**YOUR GOAL:** Return all the data verbatim but without images.

=======

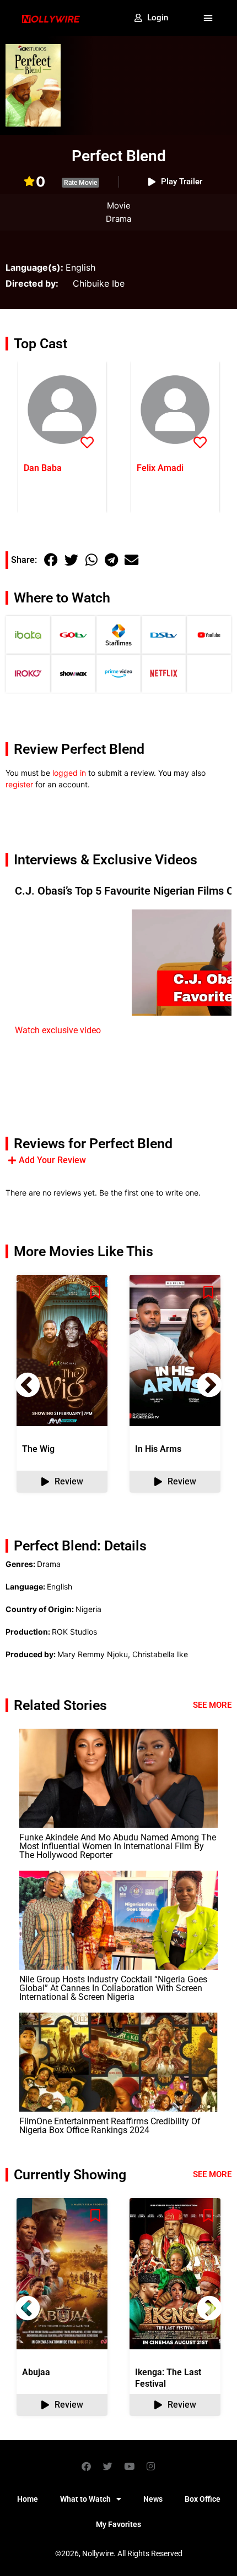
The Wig (38, 1449)
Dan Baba (43, 468)
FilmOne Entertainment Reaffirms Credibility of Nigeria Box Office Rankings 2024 (110, 2125)
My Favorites (118, 2524)
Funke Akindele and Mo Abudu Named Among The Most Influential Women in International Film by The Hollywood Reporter (117, 1846)
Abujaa (36, 2372)
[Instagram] (151, 2466)
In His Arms (158, 1449)
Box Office (202, 2499)
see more (212, 2174)
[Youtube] (129, 2466)
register (19, 784)
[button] (208, 18)
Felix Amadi (160, 468)
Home (27, 2499)
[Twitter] (108, 2466)
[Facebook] (86, 2466)
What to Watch (85, 2499)
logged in (69, 772)
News (153, 2499)
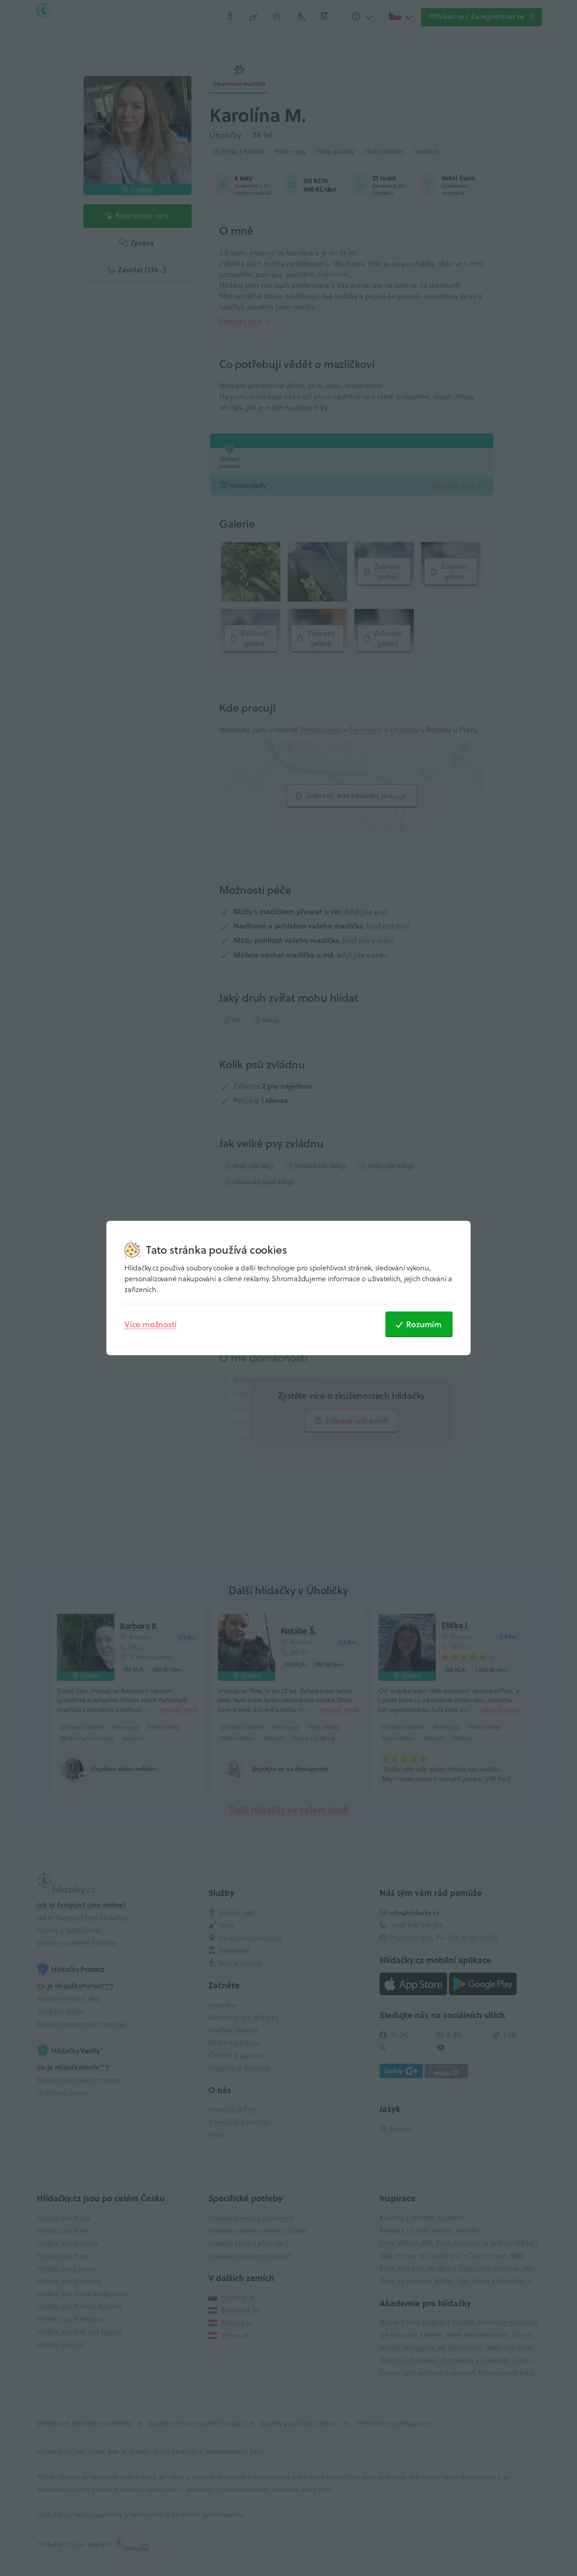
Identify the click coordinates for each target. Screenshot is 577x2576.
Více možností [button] (150, 1324)
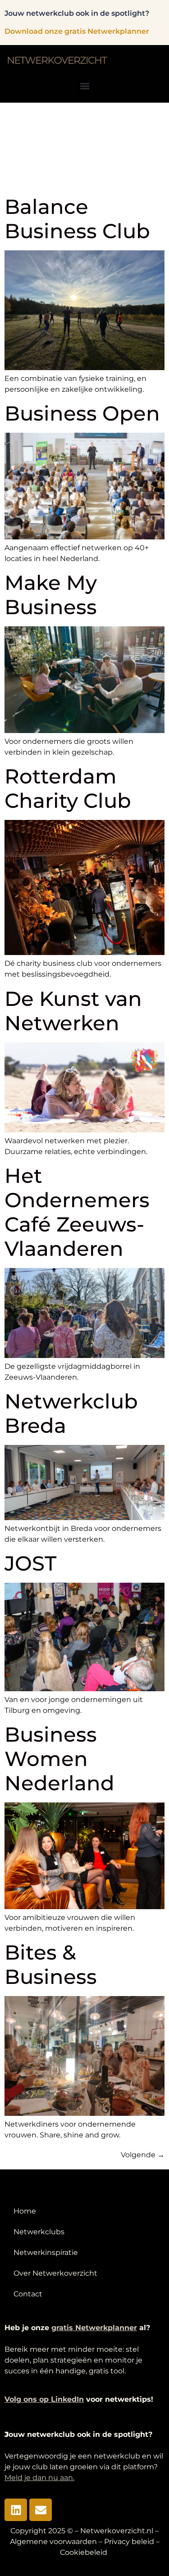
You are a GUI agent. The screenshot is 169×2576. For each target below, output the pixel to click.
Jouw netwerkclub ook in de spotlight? (77, 13)
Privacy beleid (129, 2541)
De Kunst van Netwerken (73, 1010)
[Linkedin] (16, 2510)
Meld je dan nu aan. (39, 2477)
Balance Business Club (77, 218)
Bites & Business (51, 1964)
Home (25, 2211)
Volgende (142, 2154)
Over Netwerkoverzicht (55, 2273)
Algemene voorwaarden (53, 2541)
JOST (30, 1563)
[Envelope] (40, 2510)
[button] (84, 86)
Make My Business (51, 594)
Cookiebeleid (84, 2552)
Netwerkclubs (39, 2231)
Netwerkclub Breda (71, 1413)
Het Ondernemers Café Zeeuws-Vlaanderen (77, 1212)
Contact (28, 2294)
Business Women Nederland (59, 1758)
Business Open (82, 413)
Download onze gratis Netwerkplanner (77, 31)
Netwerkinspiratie (46, 2252)
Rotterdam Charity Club (68, 788)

=======

**PROBLEM SOLUTION:**
The Wig (38, 1449)
Dan Baba (43, 468)
FilmOne Entertainment Reaffirms Credibility of Nigeria Box Office Rankings 2024 (110, 2125)
My Favorites (118, 2524)
Funke Akindele and Mo Abudu Named Among The Most Influential Women in International Film by The Hollywood Reporter (117, 1846)
Abujaa (36, 2372)
[Instagram] (151, 2466)
In His Arms (158, 1449)
Box Office (202, 2499)
see more (212, 2174)
[Youtube] (129, 2466)
register (19, 784)
[button] (208, 18)
Felix Amadi (160, 468)
Home (27, 2499)
[Twitter] (108, 2466)
[Facebook] (86, 2466)
What to Watch (85, 2499)
logged in (69, 772)
News (153, 2499)
Identify the click coordinates for each target. Screenshot is 577x2576.
Více možností [button] (150, 1324)
You are a GUI agent. The screenshot is 169×2576. For each target below, output the pixel to click.
Jouw netwerkclub ook in de spotlight? (77, 13)
Privacy beleid (129, 2541)
De Kunst van Netwerken (73, 1010)
[Linkedin] (16, 2510)
Meld je dan nu aan. (39, 2477)
Balance Business Club (77, 218)
Bites & Business (51, 1964)
Home (25, 2211)
Volgende (142, 2154)
Over Netwerkoverzicht (55, 2273)
Algemene voorwaarden (53, 2541)
JOST (30, 1563)
[Envelope] (40, 2510)
[button] (84, 86)
Make My Business (51, 594)
Cookiebeleid (84, 2552)
Netwerkclubs (39, 2231)
Netwerkclub Breda (71, 1413)
Het Ondernemers Café Zeeuws-Vlaanderen (77, 1212)
Contact (28, 2294)
Business Women Nederland (59, 1758)
Business Open (82, 413)
Download onze gratis Netwerkplanner (77, 31)
Netwerkinspiratie (46, 2252)
Rotterdam Charity Club (68, 788)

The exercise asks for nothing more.